%%
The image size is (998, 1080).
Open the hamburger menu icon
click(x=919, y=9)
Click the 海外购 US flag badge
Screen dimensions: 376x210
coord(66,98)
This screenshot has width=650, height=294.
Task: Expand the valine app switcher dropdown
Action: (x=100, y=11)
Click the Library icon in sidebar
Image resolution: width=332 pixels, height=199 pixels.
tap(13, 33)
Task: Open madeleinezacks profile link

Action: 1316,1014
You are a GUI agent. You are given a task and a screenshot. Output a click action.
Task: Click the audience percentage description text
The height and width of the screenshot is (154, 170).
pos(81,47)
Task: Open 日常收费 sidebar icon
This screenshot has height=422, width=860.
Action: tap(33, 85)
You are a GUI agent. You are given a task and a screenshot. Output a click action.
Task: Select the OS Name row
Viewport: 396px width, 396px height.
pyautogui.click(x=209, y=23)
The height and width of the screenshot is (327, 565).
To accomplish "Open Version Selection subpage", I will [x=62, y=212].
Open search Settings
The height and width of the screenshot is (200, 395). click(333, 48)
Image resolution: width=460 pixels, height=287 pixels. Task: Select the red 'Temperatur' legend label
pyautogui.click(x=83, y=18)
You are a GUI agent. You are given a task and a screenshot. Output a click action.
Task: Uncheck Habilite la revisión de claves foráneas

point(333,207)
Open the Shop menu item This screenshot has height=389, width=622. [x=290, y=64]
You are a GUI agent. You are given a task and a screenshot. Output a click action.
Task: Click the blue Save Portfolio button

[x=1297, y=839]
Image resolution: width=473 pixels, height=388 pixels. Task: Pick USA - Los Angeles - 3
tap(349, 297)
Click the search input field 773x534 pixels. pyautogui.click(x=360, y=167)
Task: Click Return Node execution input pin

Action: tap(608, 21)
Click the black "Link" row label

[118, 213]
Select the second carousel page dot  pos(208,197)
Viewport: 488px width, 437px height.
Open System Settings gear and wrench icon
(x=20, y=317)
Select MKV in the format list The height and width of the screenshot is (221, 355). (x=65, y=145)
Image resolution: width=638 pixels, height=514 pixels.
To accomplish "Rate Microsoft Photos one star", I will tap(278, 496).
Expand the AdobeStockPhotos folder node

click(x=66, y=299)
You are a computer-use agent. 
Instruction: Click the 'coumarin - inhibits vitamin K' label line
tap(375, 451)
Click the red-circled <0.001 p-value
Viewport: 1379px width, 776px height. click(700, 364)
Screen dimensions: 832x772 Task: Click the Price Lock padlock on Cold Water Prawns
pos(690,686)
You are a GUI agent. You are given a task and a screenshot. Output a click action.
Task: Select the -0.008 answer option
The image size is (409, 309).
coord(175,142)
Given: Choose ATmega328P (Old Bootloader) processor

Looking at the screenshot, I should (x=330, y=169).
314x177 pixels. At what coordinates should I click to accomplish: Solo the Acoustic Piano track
%%
• _What you should do_
Pull out each line of the entries that contains "sidebar".

• _Answer to this task_
Click the Library icon in sidebar
Task: Open 日常收费 sidebar icon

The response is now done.